Problem details:
Give back exactly the lines of the material below, starting with the line with "Copy link icon in URL popup" and going on through the line with "The image size is (1614, 855).".

Data under study:
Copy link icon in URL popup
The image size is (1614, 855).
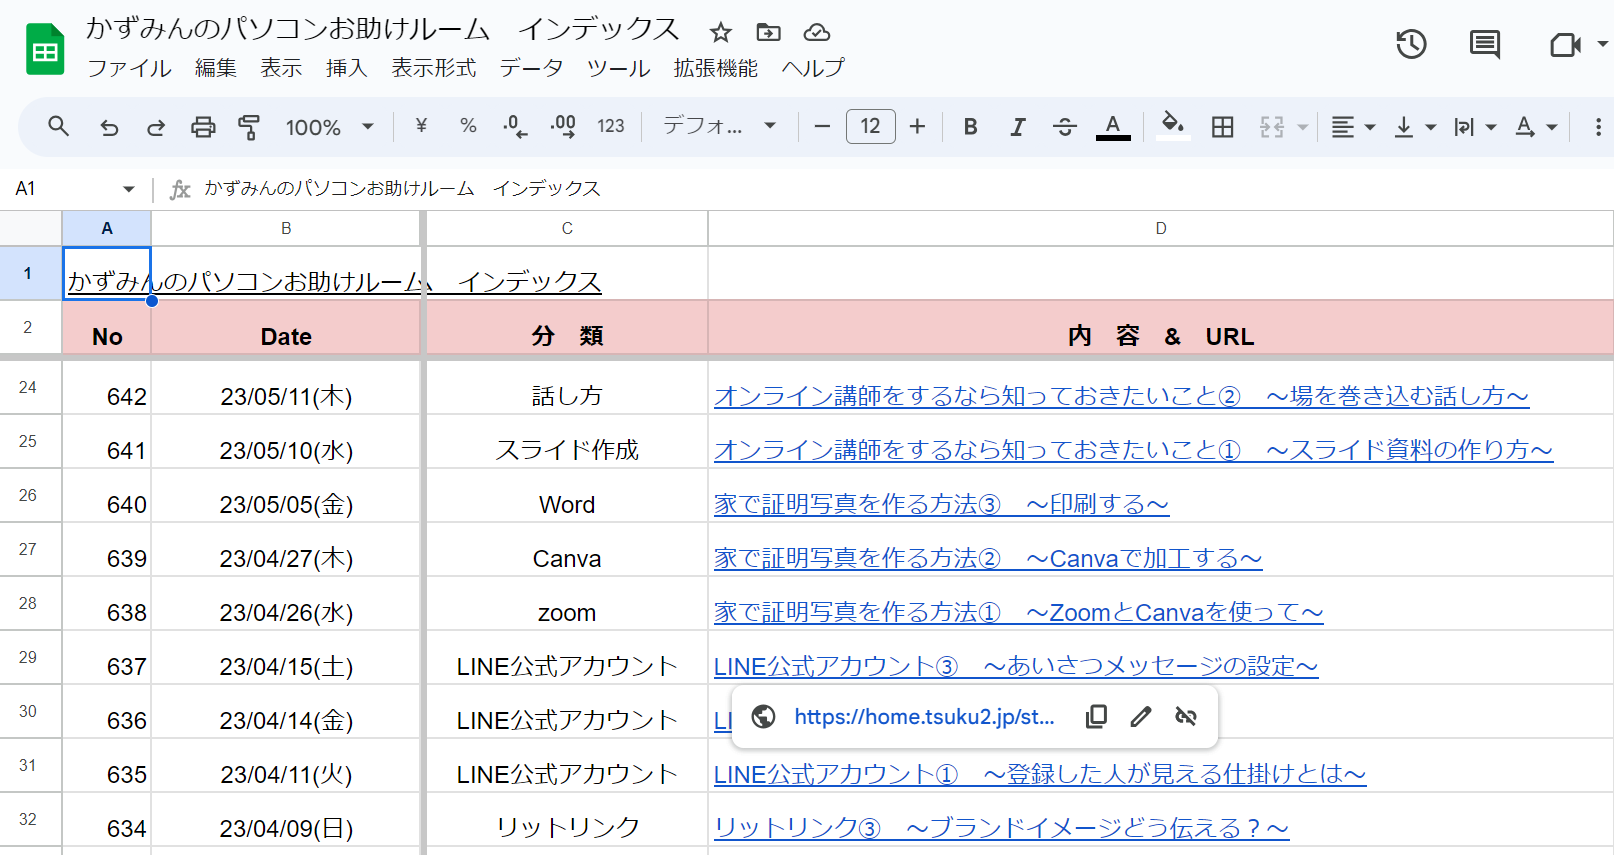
...
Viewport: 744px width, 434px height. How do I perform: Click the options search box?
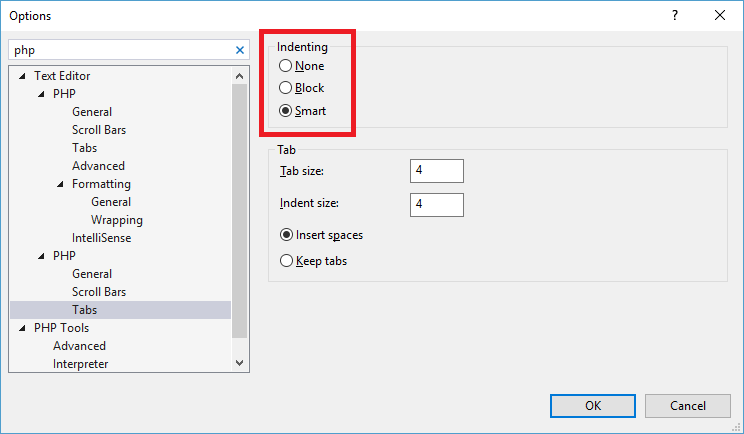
==
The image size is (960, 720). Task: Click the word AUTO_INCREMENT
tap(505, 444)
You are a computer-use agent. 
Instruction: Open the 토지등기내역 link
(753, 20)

Reply:
Copy link icon in URL popup
The image size is (1614, 855).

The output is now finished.